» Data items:
Segment Open

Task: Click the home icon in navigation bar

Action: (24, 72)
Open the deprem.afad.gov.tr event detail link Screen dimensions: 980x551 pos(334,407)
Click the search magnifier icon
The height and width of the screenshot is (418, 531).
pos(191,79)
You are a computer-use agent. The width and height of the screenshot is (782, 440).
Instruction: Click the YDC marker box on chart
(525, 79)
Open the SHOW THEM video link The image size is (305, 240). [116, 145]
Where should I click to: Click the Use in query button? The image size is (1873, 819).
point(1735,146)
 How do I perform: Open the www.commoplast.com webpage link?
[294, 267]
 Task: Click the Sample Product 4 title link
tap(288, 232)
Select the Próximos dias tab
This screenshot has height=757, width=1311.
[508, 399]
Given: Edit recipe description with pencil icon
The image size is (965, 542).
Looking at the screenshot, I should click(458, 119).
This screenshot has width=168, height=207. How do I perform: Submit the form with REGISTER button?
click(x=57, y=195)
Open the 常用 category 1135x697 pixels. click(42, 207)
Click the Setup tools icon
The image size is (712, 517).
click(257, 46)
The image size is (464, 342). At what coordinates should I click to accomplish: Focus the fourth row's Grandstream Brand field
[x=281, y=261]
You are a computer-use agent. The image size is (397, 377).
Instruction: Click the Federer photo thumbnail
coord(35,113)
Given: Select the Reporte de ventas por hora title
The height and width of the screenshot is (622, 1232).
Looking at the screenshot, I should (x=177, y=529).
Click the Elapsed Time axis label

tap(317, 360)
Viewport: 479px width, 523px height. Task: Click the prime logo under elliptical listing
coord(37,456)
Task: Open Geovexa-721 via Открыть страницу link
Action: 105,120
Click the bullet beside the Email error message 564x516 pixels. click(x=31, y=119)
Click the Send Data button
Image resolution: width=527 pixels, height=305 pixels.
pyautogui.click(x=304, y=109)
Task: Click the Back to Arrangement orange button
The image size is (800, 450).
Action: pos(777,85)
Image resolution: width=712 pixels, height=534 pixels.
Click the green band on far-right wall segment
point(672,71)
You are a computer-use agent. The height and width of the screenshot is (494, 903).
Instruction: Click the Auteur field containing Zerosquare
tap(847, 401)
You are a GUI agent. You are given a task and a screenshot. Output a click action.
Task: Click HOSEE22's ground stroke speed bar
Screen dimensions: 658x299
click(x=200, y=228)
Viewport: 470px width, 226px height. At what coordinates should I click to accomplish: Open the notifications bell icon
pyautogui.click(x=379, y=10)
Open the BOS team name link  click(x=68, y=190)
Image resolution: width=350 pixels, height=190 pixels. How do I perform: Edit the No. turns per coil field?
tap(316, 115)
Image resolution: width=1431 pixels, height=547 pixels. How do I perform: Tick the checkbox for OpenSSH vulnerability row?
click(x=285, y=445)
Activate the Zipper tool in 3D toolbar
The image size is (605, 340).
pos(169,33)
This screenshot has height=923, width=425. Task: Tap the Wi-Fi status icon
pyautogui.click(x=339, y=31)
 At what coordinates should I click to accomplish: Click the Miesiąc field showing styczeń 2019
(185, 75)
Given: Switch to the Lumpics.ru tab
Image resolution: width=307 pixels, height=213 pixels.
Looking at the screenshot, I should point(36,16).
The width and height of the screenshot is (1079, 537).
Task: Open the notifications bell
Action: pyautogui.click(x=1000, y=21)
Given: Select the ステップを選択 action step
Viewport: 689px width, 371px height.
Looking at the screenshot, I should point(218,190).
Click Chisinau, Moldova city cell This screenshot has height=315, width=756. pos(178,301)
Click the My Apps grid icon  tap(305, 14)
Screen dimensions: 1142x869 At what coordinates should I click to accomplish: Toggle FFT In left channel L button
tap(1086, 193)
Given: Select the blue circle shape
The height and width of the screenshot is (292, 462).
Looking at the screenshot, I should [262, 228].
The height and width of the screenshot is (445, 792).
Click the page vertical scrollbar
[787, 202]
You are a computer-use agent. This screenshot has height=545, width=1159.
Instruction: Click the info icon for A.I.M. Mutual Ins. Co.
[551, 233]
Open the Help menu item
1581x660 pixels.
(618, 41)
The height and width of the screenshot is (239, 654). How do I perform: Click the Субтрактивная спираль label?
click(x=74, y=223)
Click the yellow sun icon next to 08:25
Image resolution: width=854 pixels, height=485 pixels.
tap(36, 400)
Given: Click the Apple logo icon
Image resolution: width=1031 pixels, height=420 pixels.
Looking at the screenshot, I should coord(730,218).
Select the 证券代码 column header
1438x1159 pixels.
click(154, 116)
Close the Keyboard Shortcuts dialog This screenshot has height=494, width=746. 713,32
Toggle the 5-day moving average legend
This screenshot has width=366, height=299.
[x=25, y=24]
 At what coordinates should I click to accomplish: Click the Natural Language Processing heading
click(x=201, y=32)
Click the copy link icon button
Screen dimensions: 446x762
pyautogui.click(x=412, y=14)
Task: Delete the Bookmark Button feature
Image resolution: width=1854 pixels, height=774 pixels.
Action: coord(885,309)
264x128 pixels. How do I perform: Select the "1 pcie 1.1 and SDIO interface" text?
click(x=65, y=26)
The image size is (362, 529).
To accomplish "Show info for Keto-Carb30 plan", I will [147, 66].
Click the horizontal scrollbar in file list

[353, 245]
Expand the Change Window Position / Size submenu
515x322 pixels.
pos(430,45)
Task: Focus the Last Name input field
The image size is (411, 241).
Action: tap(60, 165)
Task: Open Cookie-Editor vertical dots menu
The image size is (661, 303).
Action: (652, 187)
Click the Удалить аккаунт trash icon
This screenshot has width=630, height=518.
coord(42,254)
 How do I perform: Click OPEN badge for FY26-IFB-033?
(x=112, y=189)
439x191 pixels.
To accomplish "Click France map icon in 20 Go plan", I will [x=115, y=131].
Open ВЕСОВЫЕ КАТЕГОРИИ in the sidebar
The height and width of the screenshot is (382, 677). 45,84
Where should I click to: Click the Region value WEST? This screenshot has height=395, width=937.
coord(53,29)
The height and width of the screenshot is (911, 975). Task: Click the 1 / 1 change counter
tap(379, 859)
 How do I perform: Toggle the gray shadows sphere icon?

Segment Closed

» Description of the task: Without changing a single word, reproduce the entries above.

» Response to this exercise:
Task: Click the home icon in navigation bar

Action: (24, 72)
Open the deprem.afad.gov.tr event detail link Screen dimensions: 980x551 pos(334,407)
Click the search magnifier icon
The height and width of the screenshot is (418, 531).
pos(191,79)
You are a computer-use agent. The width and height of the screenshot is (782, 440).
Instruction: Click the YDC marker box on chart
(525, 79)
Open the SHOW THEM video link The image size is (305, 240). [116, 145]
Where should I click to: Click the Use in query button? The image size is (1873, 819).
point(1735,146)
 How do I perform: Open the www.commoplast.com webpage link?
[294, 267]
 Task: Click the Sample Product 4 title link
tap(288, 232)
Select the Próximos dias tab
This screenshot has height=757, width=1311.
[508, 399]
Given: Edit recipe description with pencil icon
The image size is (965, 542).
Looking at the screenshot, I should click(458, 119).
This screenshot has width=168, height=207. How do I perform: Submit the form with REGISTER button?
click(x=57, y=195)
Open the 常用 category 1135x697 pixels. click(42, 207)
Click the Setup tools icon
The image size is (712, 517).
click(257, 46)
The image size is (464, 342). At what coordinates should I click to accomplish: Focus the fourth row's Grandstream Brand field
[x=281, y=261]
You are a computer-use agent. The image size is (397, 377).
Instruction: Click the Federer photo thumbnail
coord(35,113)
Given: Select the Reporte de ventas por hora title
The height and width of the screenshot is (622, 1232).
Looking at the screenshot, I should (x=177, y=529).
Click the Elapsed Time axis label

tap(317, 360)
Viewport: 479px width, 523px height. Task: Click the prime logo under elliptical listing
coord(37,456)
Task: Open Geovexa-721 via Открыть страницу link
Action: 105,120
Click the bullet beside the Email error message 564x516 pixels. click(x=31, y=119)
Click the Send Data button
Image resolution: width=527 pixels, height=305 pixels.
pyautogui.click(x=304, y=109)
Task: Click the Back to Arrangement orange button
The image size is (800, 450).
Action: pos(777,85)
Image resolution: width=712 pixels, height=534 pixels.
Click the green band on far-right wall segment
point(672,71)
You are a computer-use agent. The height and width of the screenshot is (494, 903).
Instruction: Click the Auteur field containing Zerosquare
tap(847, 401)
You are a GUI agent. You are given a task and a screenshot. Output a click action.
Task: Click HOSEE22's ground stroke speed bar
Screen dimensions: 658x299
click(x=200, y=228)
Viewport: 470px width, 226px height. At what coordinates should I click to accomplish: Open the notifications bell icon
pyautogui.click(x=379, y=10)
Open the BOS team name link  click(x=68, y=190)
Image resolution: width=350 pixels, height=190 pixels. How do I perform: Edit the No. turns per coil field?
tap(316, 115)
Image resolution: width=1431 pixels, height=547 pixels. How do I perform: Tick the checkbox for OpenSSH vulnerability row?
click(x=285, y=445)
Activate the Zipper tool in 3D toolbar
The image size is (605, 340).
pos(169,33)
This screenshot has height=923, width=425. Task: Tap the Wi-Fi status icon
pyautogui.click(x=339, y=31)
 At what coordinates should I click to accomplish: Click the Miesiąc field showing styczeń 2019
(185, 75)
Given: Switch to the Lumpics.ru tab
Image resolution: width=307 pixels, height=213 pixels.
Looking at the screenshot, I should point(36,16).
The width and height of the screenshot is (1079, 537).
Task: Open the notifications bell
Action: pyautogui.click(x=1000, y=21)
Given: Select the ステップを選択 action step
Viewport: 689px width, 371px height.
Looking at the screenshot, I should point(218,190).
Click Chisinau, Moldova city cell This screenshot has height=315, width=756. pos(178,301)
Click the My Apps grid icon  tap(305, 14)
Screen dimensions: 1142x869 At what coordinates should I click to accomplish: Toggle FFT In left channel L button
tap(1086, 193)
Given: Select the blue circle shape
The height and width of the screenshot is (292, 462).
Looking at the screenshot, I should [262, 228].
The height and width of the screenshot is (445, 792).
Click the page vertical scrollbar
[787, 202]
You are a computer-use agent. This screenshot has height=545, width=1159.
Instruction: Click the info icon for A.I.M. Mutual Ins. Co.
[551, 233]
Open the Help menu item
1581x660 pixels.
(618, 41)
The height and width of the screenshot is (239, 654). How do I perform: Click the Субтрактивная спираль label?
click(x=74, y=223)
Click the yellow sun icon next to 08:25
Image resolution: width=854 pixels, height=485 pixels.
tap(36, 400)
Given: Click the Apple logo icon
Image resolution: width=1031 pixels, height=420 pixels.
Looking at the screenshot, I should coord(730,218).
Select the 证券代码 column header
1438x1159 pixels.
click(154, 116)
Close the Keyboard Shortcuts dialog This screenshot has height=494, width=746. 713,32
Toggle the 5-day moving average legend
This screenshot has width=366, height=299.
[x=25, y=24]
 At what coordinates should I click to accomplish: Click the Natural Language Processing heading
click(x=201, y=32)
Click the copy link icon button
Screen dimensions: 446x762
pyautogui.click(x=412, y=14)
Task: Delete the Bookmark Button feature
Image resolution: width=1854 pixels, height=774 pixels.
Action: coord(885,309)
264x128 pixels. How do I perform: Select the "1 pcie 1.1 and SDIO interface" text?
click(x=65, y=26)
The image size is (362, 529).
To accomplish "Show info for Keto-Carb30 plan", I will [147, 66].
Click the horizontal scrollbar in file list

[353, 245]
Expand the Change Window Position / Size submenu
515x322 pixels.
pos(430,45)
Task: Focus the Last Name input field
The image size is (411, 241).
Action: tap(60, 165)
Task: Open Cookie-Editor vertical dots menu
The image size is (661, 303).
Action: (652, 187)
Click the Удалить аккаунт trash icon
This screenshot has width=630, height=518.
coord(42,254)
 How do I perform: Click OPEN badge for FY26-IFB-033?
(x=112, y=189)
439x191 pixels.
To accomplish "Click France map icon in 20 Go plan", I will [x=115, y=131].
Open ВЕСОВЫЕ КАТЕГОРИИ in the sidebar
The height and width of the screenshot is (382, 677). 45,84
Where should I click to: Click the Region value WEST? This screenshot has height=395, width=937.
coord(53,29)
The height and width of the screenshot is (911, 975). Task: Click the 1 / 1 change counter
tap(379, 859)
 How do I perform: Toggle the gray shadows sphere icon?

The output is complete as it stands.